Retype each entry verbatim. Do not include the images.

Dataset entries
BEGIN

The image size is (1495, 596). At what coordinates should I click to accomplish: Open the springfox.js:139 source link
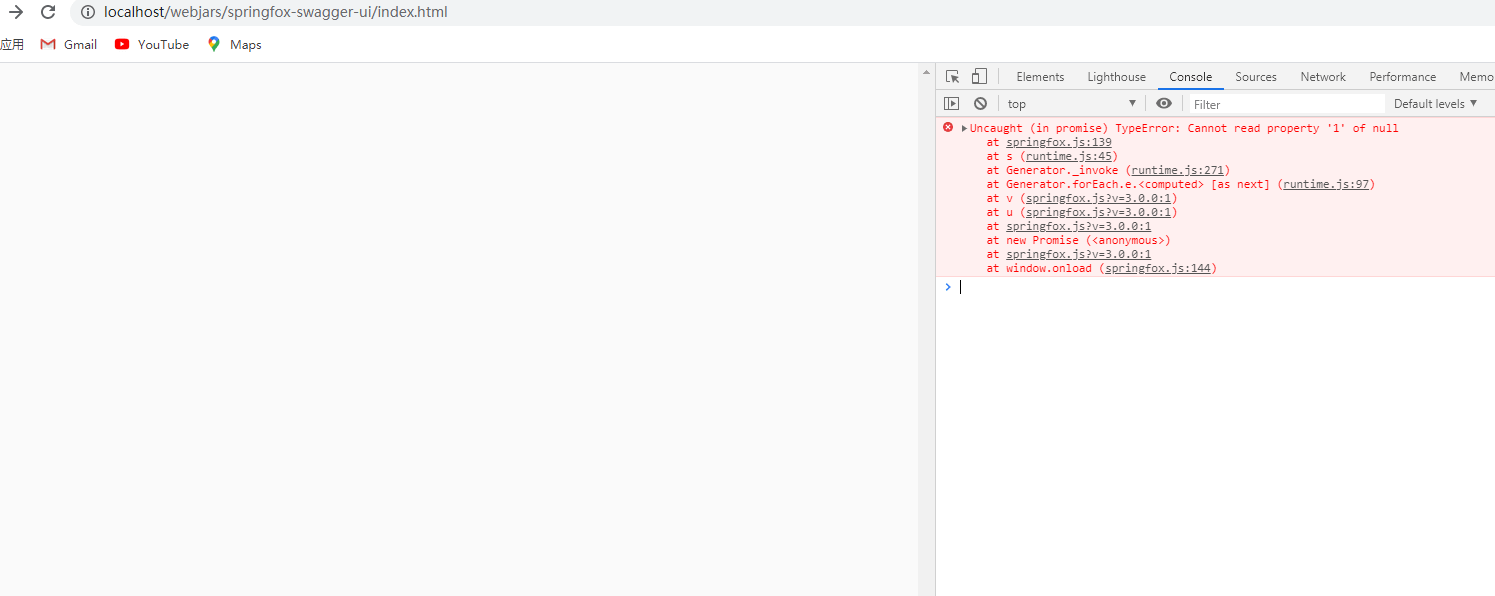(1058, 142)
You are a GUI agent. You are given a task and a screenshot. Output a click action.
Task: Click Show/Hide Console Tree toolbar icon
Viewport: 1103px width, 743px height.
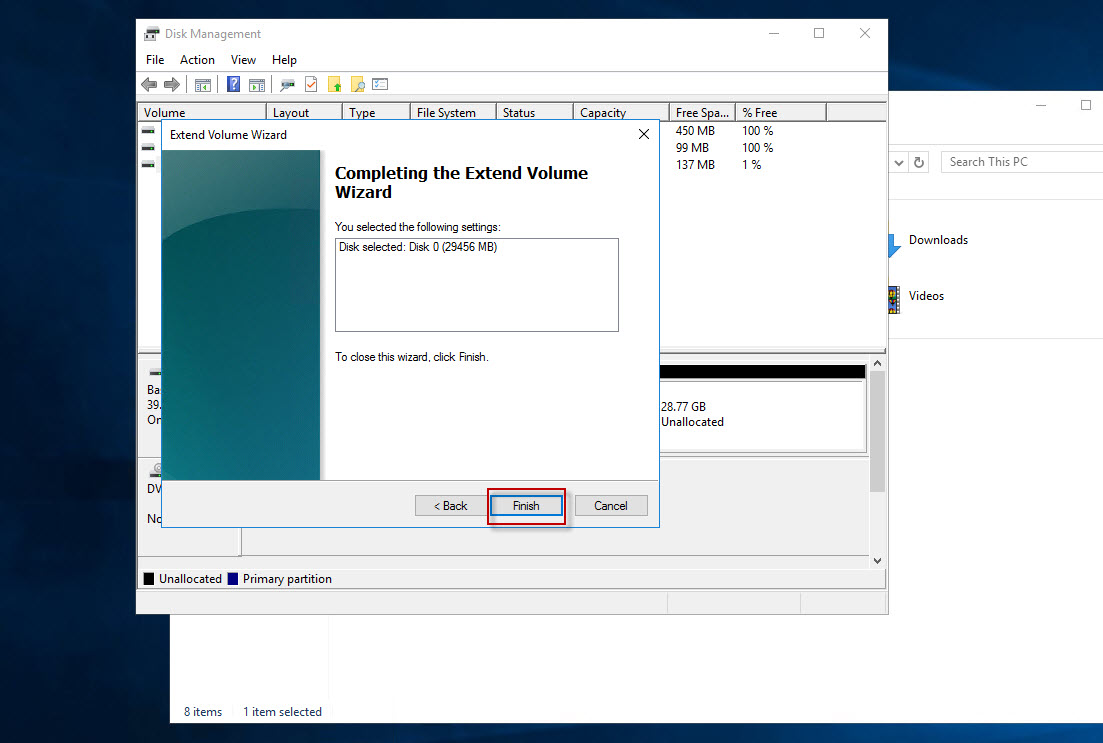(x=203, y=85)

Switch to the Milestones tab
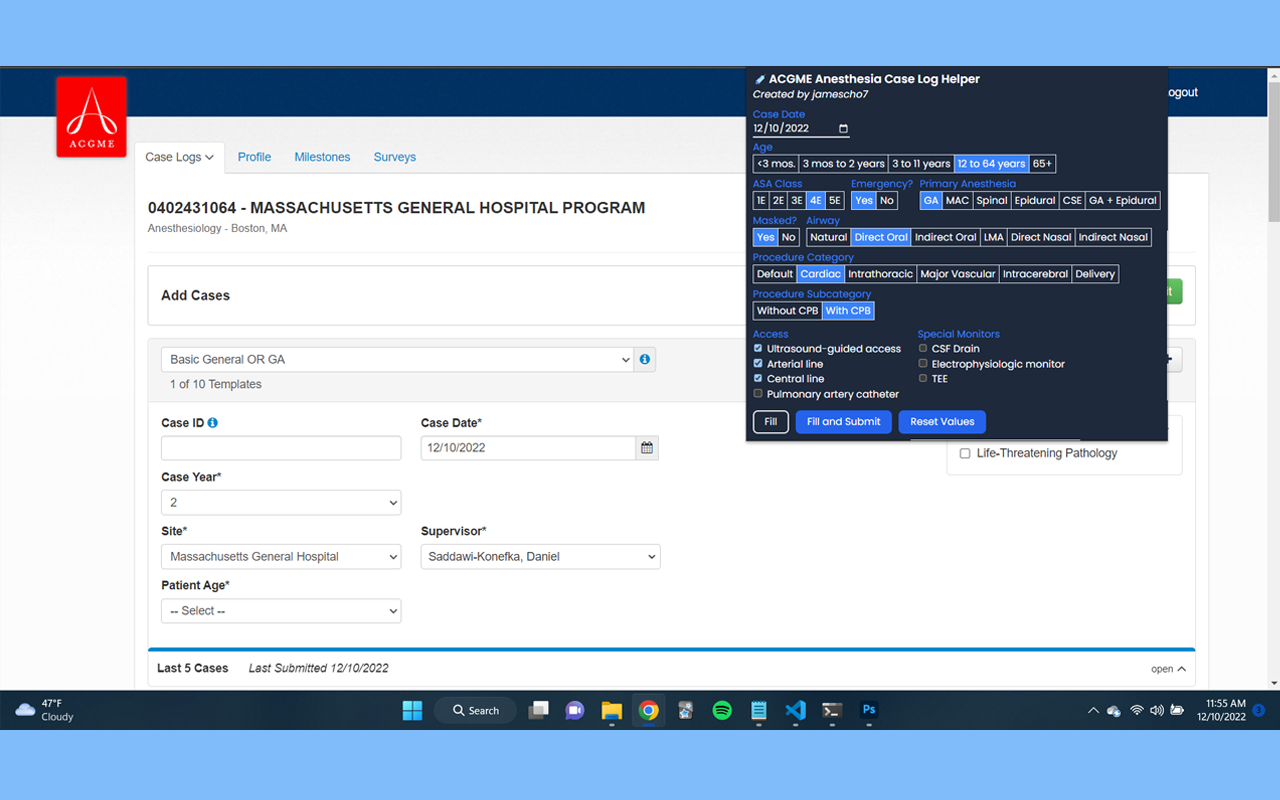coord(322,157)
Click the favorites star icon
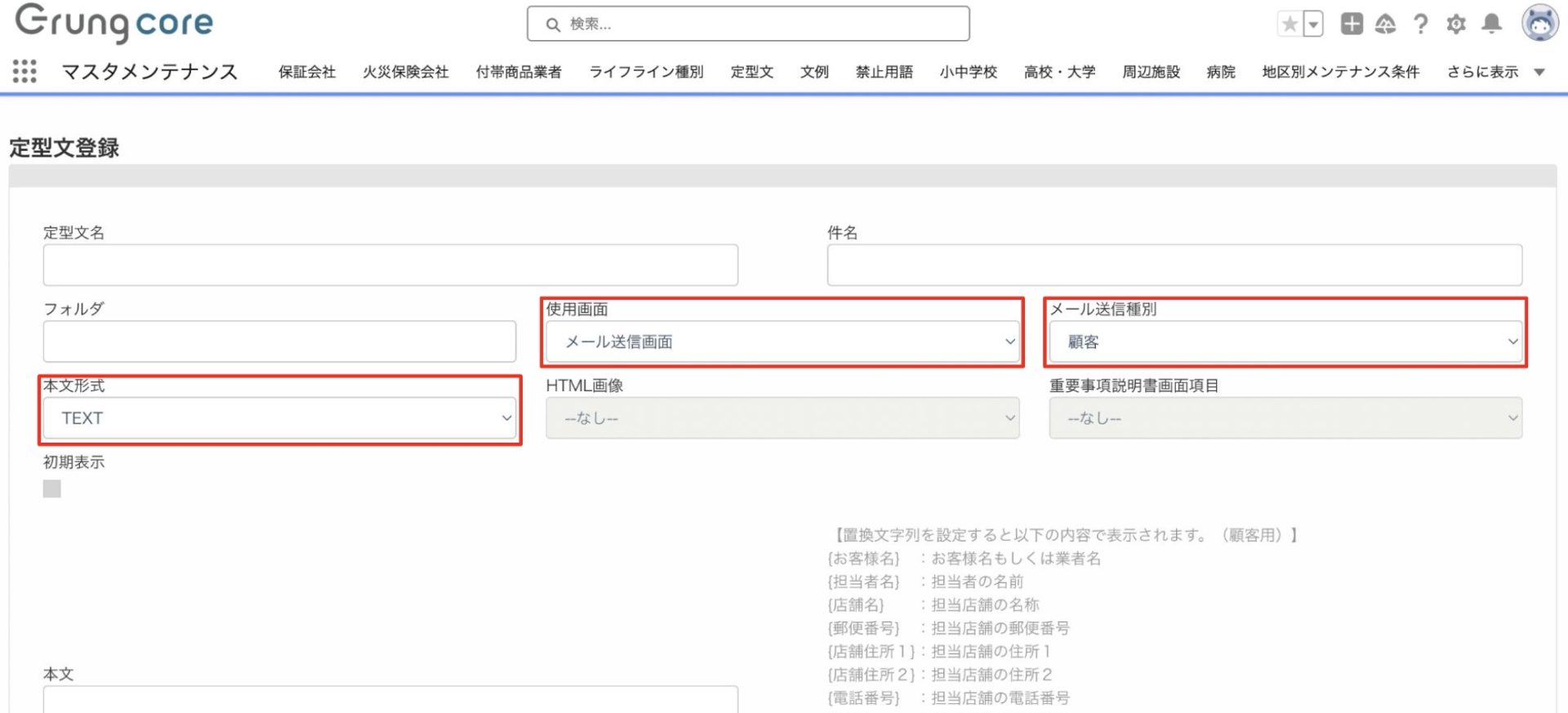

END

### [Your solution]
The image size is (1495, 596). At what coordinates should I click to accomplish: Open the springfox.js:139 source link
(1058, 142)
You are a GUI agent. You are given a task and a screenshot. Output a click action.
Task: Click Show/Hide Console Tree toolbar icon
Viewport: 1103px width, 743px height.
(x=203, y=85)

Switch to the Milestones tab
coord(322,157)
Click the favorites star icon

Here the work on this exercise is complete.